The evidence of the inhibitory effect of the active compounds on the enzymatic activity of M. tuberculosis Pks13 is absent at the present stage because the kinetics of α-alkyl β-ketoacids synthesis is challenging [7, 13]. The physical association of compound A2 with M. tuberculosis Pks13 was then evaluated by an MD simulation study instead of an enzyme assay with recombinant protein. The MD simulation suggested the binding of compound A2 to the Pks13 active site. Furthermore, the active compounds did not affect the growth of E. coli. The observed antimycobacterial activity on M. smegmatis can be attributed to the inhibition of specific enzymes in mycobacteria [31].
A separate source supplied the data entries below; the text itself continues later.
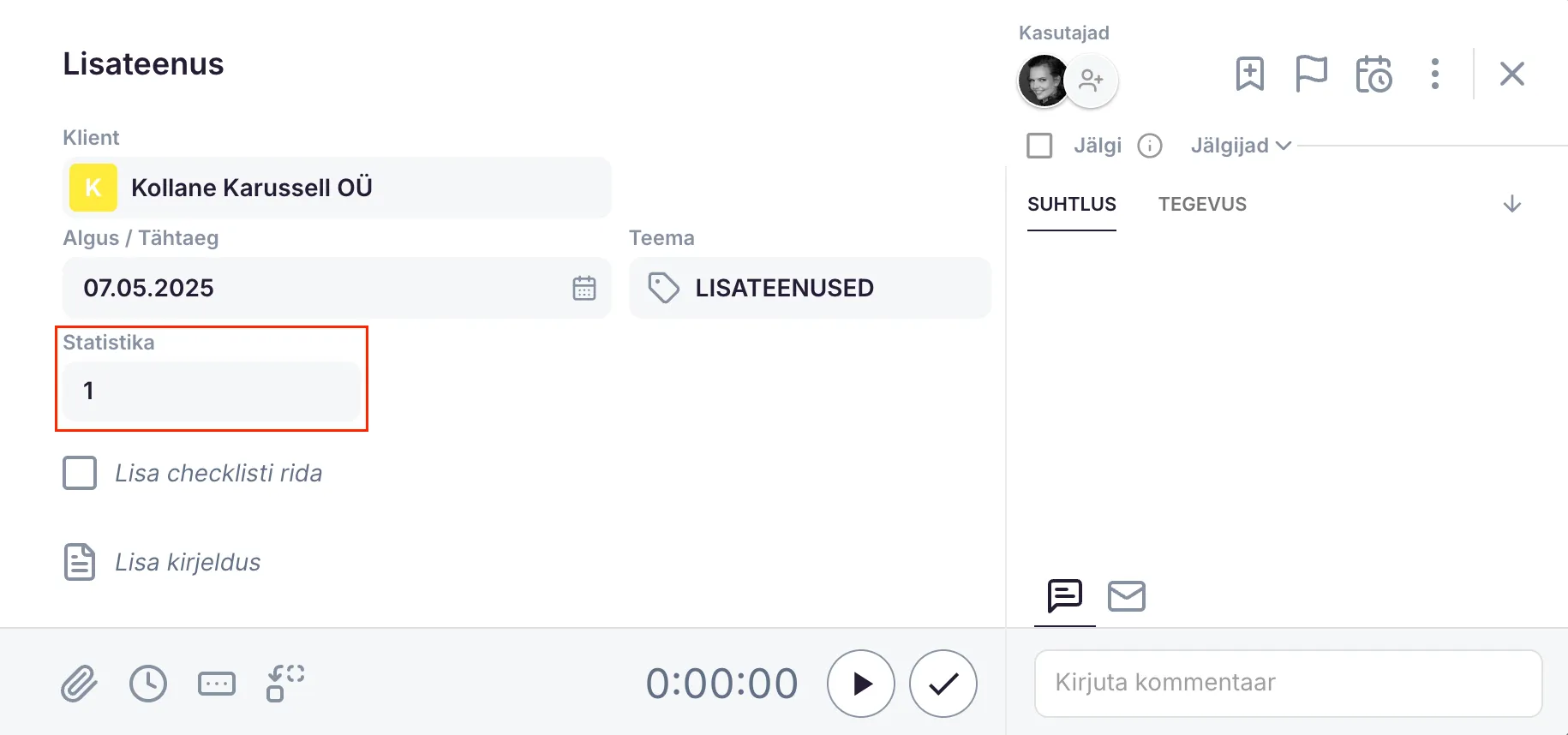1568x735 pixels.
Task: Switch to the email envelope icon
Action: [x=1126, y=596]
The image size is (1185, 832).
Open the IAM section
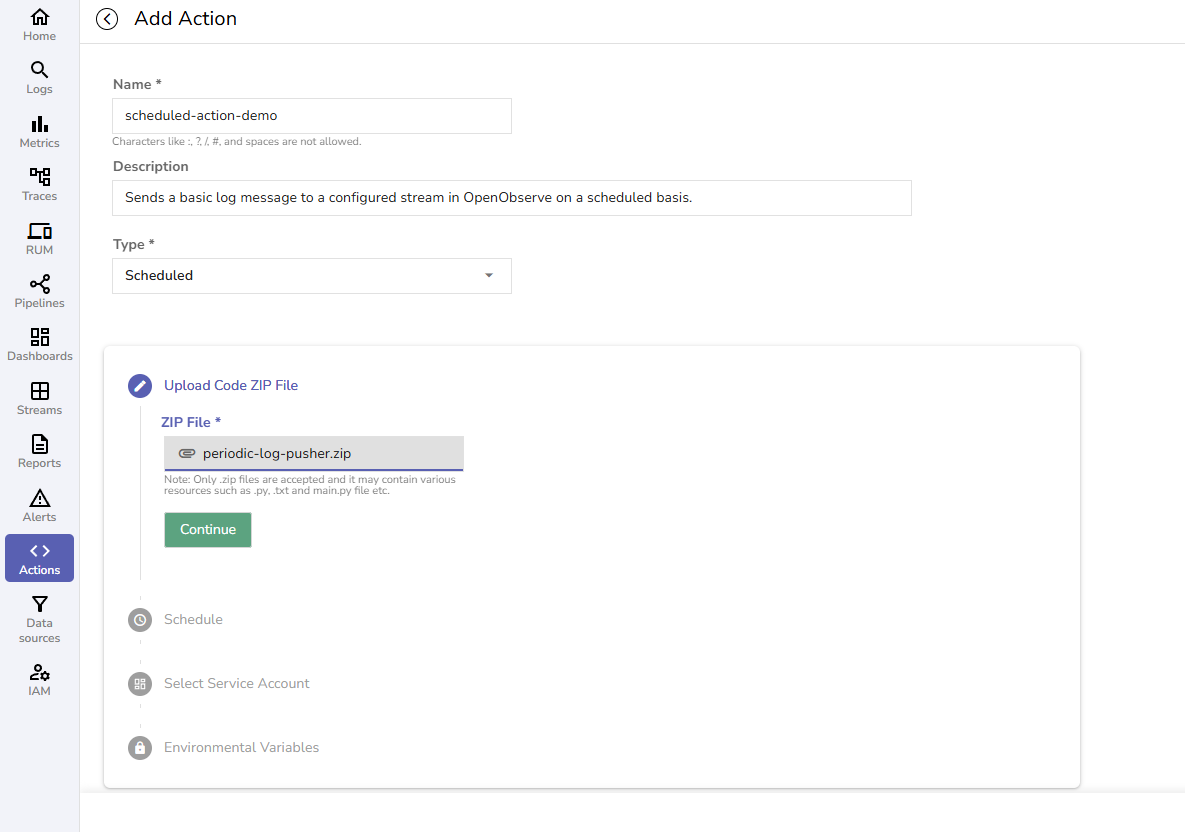39,678
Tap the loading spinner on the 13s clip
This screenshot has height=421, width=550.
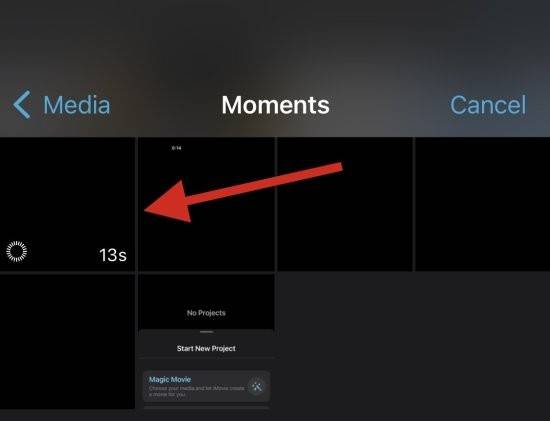[x=16, y=251]
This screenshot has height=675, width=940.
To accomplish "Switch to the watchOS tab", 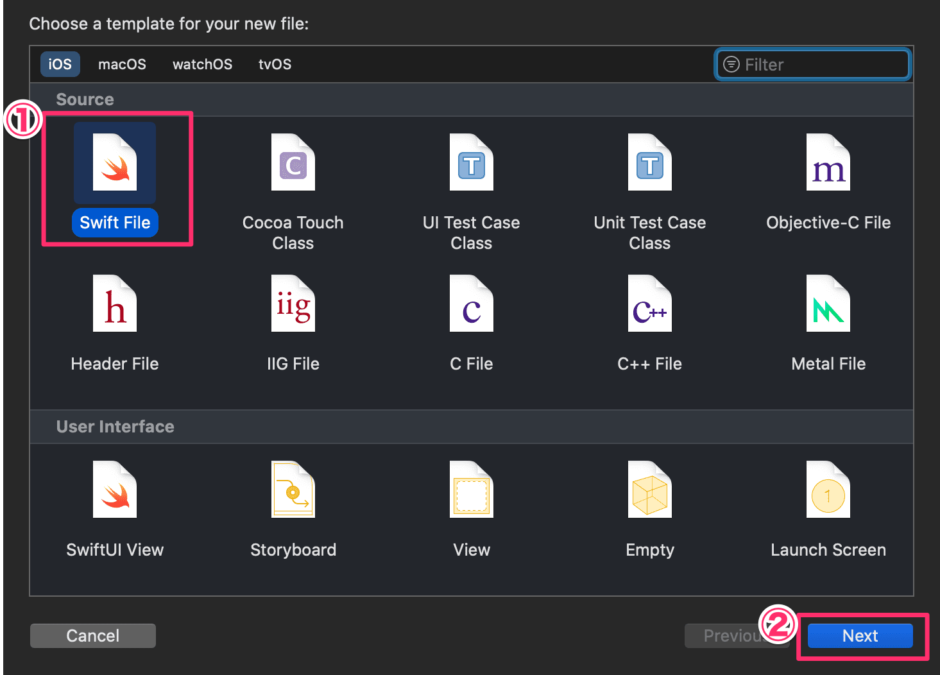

The interactions between the M. tuberculosis Pks13 active site, and the active compounds (4, 7, A1, A2, and A5) were predicted using the Protein–Ligand Interaction Profiler (PLIP) ( The prediction suggested that Asn1640, Phe1670, and Tyr1674 of Pks13 interacted with all the compounds (Fig. S5), and corresponding amino acid residues were conserved in M. smegmatis Pks13 (Fig. S1). Cruz et al. recently reported MD simulation and the free energy calculations between Pks13 and inhibitors, TAM1, and its analogs [32]. Their energy decomposition analysis suggested that the residues interacting with the inhibitors are Ser1636, Tyr1637, Asn1640, Ala1667, Phe1670, and Tyr1674, from which the most significant energy contribution to Phe1670 was particularly notable. Although no structural relevance was observed between the inhibitors (TAM1 and its analogs) and the active compounds of this study, Asn1640/Phe1670/Tyr1674 were identified as common interacting residues. The interaction of an inhibitor with the residues is presumed to be essential in disturbing Pks13 function.

In conclusion, in silico SBDS through PCS identified small compounds with potent antimycobacterial activity with high efficiency. The screening strategy employed in this study could accelerate anti-TB drug development threatened by drug-resistant strains. Although the structure–activity relationships of the active compounds identified in this study have not been discussed in detail, N(4)-alkyl piperazine linked with benzyl phenyl groups via a short ether chain was proposed as a structural basis for novel Pks13 inhibitor.